The MA Photography course recognises and celebrates a photographic practice that is an increasingly demanding, diverse, complex, challenging and compelling experience.
Students engage in a practice within a resource that understands the importance of antiquarian processes through to contemporary forms, and will have a curiosity about what these possibilities offer in the investigation and representation of social and cultural imperatives. Ideas are generated that provoke a wide diversity of outcomes that reflect demands on the meaning and position of photography in work that could be time-based, sculptural, site-specific – or address issues raised by the document or other traditional means of representation. Crucial to the curiosity that we seek in students is their added compelling passion for the practice itself and a commitment to risk-taking, for it is through this that creative movement can take place and where the rewards are to be had.
The mutable nature of photography and the increasing proliferation of mobile devices have now set the medium within an expanded field and cultural dimension unimaginable at the time of its invention. It is to its history that many practitioners are now turning, not to distance themselves from technological advances but to find ways of challenging the nature of such, for in this sense the future lays in the past. We recognise and celebrate the expansive form of the medium and fully engage in encouraging our students to seek out new possibilities by challenging them to go beyond their expectations. Most significantly, we need them to be passionate and express an excitement for their practice – for our rewards are recognised here.
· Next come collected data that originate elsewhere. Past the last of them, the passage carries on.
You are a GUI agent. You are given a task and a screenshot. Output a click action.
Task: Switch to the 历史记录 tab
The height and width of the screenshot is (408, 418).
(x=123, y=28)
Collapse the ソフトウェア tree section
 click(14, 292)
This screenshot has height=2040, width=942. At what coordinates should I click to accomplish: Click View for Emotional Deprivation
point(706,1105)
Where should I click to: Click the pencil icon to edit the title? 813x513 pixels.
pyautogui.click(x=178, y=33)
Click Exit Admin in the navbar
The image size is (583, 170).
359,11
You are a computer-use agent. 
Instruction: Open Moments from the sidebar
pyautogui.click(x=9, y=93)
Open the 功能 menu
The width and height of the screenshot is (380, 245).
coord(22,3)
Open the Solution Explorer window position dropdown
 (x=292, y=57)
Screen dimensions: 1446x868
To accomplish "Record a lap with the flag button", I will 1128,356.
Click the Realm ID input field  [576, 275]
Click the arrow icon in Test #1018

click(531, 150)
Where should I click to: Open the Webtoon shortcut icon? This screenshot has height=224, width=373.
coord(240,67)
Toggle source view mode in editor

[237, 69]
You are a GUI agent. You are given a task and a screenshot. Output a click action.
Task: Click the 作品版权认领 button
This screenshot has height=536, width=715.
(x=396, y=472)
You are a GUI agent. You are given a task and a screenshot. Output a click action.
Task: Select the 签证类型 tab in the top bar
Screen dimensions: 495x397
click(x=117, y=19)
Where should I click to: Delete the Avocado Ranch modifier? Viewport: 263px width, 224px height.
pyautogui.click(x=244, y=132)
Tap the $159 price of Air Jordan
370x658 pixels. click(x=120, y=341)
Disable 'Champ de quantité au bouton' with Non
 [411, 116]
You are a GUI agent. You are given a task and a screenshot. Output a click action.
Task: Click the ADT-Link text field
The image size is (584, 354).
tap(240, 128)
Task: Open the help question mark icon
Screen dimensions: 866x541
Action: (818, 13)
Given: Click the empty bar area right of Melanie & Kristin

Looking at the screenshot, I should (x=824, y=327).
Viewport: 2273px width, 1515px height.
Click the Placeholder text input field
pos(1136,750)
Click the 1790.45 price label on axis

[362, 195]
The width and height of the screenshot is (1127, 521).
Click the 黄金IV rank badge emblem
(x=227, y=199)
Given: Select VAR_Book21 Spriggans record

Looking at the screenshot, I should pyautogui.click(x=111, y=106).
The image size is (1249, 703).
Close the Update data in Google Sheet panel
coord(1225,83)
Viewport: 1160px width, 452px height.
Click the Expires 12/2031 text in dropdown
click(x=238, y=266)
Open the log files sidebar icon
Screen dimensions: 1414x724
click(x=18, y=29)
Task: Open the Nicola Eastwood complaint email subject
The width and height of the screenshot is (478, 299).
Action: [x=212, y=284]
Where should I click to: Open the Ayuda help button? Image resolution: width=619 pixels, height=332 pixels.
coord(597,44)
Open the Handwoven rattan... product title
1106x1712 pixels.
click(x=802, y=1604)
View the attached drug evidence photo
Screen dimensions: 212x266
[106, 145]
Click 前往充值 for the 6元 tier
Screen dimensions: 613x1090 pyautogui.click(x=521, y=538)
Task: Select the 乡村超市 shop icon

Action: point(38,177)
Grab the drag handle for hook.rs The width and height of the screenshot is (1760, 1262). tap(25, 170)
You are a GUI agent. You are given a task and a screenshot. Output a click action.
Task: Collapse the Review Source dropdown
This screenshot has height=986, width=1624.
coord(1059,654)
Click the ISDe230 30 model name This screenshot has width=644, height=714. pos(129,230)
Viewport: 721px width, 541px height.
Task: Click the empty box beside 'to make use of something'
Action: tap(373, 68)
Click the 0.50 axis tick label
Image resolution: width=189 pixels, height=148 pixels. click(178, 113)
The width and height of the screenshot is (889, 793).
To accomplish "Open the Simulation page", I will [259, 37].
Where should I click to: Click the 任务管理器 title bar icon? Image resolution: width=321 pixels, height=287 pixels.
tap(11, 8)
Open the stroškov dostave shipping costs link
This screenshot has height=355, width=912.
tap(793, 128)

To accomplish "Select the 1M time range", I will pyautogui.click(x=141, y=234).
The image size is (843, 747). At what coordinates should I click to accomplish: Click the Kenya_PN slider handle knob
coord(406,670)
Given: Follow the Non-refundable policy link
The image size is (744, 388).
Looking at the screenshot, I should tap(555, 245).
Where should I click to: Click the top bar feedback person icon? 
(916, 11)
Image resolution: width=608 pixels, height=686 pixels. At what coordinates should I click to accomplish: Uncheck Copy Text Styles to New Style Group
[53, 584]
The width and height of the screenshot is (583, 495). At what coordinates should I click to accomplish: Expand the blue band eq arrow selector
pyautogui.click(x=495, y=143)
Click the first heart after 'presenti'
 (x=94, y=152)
Practice is underpinned by history and theories, and analytical, critical reflection that support students in their consideration of the context, audience and professional relevance of their practice in an independent or commercially structured environment.
The consideration of modes of display is crucial to contemporary photographic practices and much weight will be given to how work will be ‘framed’ for dissemination to an audience. Crucial to this will be the development of a clear understanding of a holistic approach to this aspect and the potential of various forms, still or moving; the page; on a screen – projected, or by monitor or mobile device; perhaps part of an installation; or conventionally or unconventionally framed; on the gallery wall; the floor or within a vitrine.
The flexibility of this course reveals opportunities for applicants interested in the possibilities of interaction and collaboration with other MA subject disciplines.